START Passage

Lucretia19 · Feb 10, 2020

WAF has been significantly better the last 24 hours (but still poor): 10.97. (See the red column in the log below.) The improvement may be the result of one of the three actions I took yesterday:

Exited CrystalDiskInfo and set it not to autostart with Windows.
Exited HWiNFO and set it not to autostart with Windows.
Shutdown the pc for about 10 seconds, in case the ssd's internal processor had gone rogue after many weeks without a power off/on reset.

I plan to log WAF for another day or two before re-enabling CrystalDiskInfo or HWiNFO. Today's improvement might just be a one-off.

Here's the latest log:

Date	Total Host Writes (GB)	S.M.A.R.T. F7	S.M.A.R.T. F8	WAF = 1 + F8/F7	Total Amplified Writes (GB)	ΔF7 (1 row)	ΔF8 (1 row)	Recent WAF = 1 + ΔF8/ΔF7
02/06/2020	6,323	219,805,860	1,229,734,020	6.59	41,698
02/07/2020	6,329	220,037,004	1,242,628,588	6.65	42,071	231,144	12,894,568	56.79
02/08/2020	6,334	220,297,938	1,252,694,764	6.69	42,351	260,934	10,066,176	39.58
02/09/2020	6,342	220,575,966	1,269,273,190	6.75	42,836	278,028	16,578,426	60.63
02/10/2020	6,351	220,857,490	1,272,080,434	6.76	42,931	281,524	2,807,244	10.97

fzabkar · Feb 10, 2020

Yesterday I examined a dozen SMART reports from different MX500 SSDs covering 3 different firmware versions. The WAF varied from about 1.1 to 15. There were new and old drives in the mix.

Lucretia19 · Feb 10, 2020

@fzabkar: Are those MX500 SMART reports on the web, publicly available? Is 500GB the size of each drive?

fzabkar · Feb 10, 2020

Lucretia19 said:
@fzabkar: Are those MX500 SMART reports on the web, publicly available? Is 500GB the size of each drive?

Yes, they are public. All but one were 500GB. The other was 1TB. It, too, had a large WAF.

Sorry, I should have posted the URLs. :-(

Here are a few of them:

https://www.smartmontools.org/ticket/1227
https://forum.ubuntuusers.de/topic/smartmontools-nerven/
https://debian-facile.org/viewtopic.php?id=23316
https://debian-facile.org/viewtopic.php?id=25700
https://forums.cpanel.net/threads/current-pending-sector-emails.646573/
https://forum.proxmox.com/threads/smartd-false-positive-ssd-currentpendingsector.44579/
https://www.smartmontools.org/ticket/1130

hang-the-9 · Feb 10, 2020

Lucretia19 said:
The Remaining Life (RL) of my Crucial MX500 ssd has been decreasing rapidly, even though the pc doesn't write much to it. Below is the log I began keeping after I noticed RL reached 95% after about 6 months of use.

END Passage
START Raw data

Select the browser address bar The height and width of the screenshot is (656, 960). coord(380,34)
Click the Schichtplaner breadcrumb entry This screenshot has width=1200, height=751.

END Raw data

Carry on the forum thread about write amplification on the Crucial MX500 drive from the point where it stops.

138

My thing with using computers, is use them, if things fail, replace them. If you said Crucial already worked with you and won't replace the drive you are just spending time and worry needlessly on this. Instead of spending your time on the computer worrying that something will fail, just use the drive and keep backups. When the drive fails, replace it and copy your stuff from the back-ups. If Crucial won't exchange it there you are just worried about stuff you have no control over. It's like buying a car then keeping it in the garage most of the time just measuring how much the tires are wearing down or if the gas mileage has gone down by .3 mpg in the last month or not.

Lucretia19 · Feb 10, 2020

@hang-the-9: You're free to have that "I don't care; I've got plenty of money to buy new parts" attitude, but it's not a one-size-fits-all attitude.

I never said Crucial refused to replace the drive. I haven't asked them yet to replace the drive. I think it's wise to understand the problem before asking them to replace it... in particular, understanding what causes WAF to increase. Otherwise a replacement ssd is reasonably likely to suffer the same fate. Also, the better I understand the problem, the more likely it is that Crucial can be persuaded that warranty replacement is reasonable, and perhaps persuaded that they have a firmware bug they should devote resources to fixing.

Your analogy about keeping a car in the garage seems poor. Perhaps you should have read more of this thread. The problem isn't so much that WAF has averaged about 7 over the ~6 months the ssd has been in service, nor that the Remaining Life decreased to 94% after writing about 6 TBytes; the bigger problem is that WAF increased to about 50 when looking at the ssd's recent behavior. In other words, the decrease of Remaining Life has been accelerating. Writing 390 GB caused RL to decrease from 95% to 94%. Writing 138 GB caused RL to decrease from 94% to 93%. Doing nothing about it seems like a last resort, not an optimal strategy.

USAFRet · Feb 10, 2020

It's not a case of "just buy new"...rather it is a case of replace when this drive dies. Some may die faster than others.
This particular one will die when it is ready to, no matter how much you mess with it, or fret over the specific numbers.

If it does within the warranty period..hey, free drive.
Otherwise, replace when your budget allows.

There is pretty much nothing you can do to cause the WAF to change to your benefit.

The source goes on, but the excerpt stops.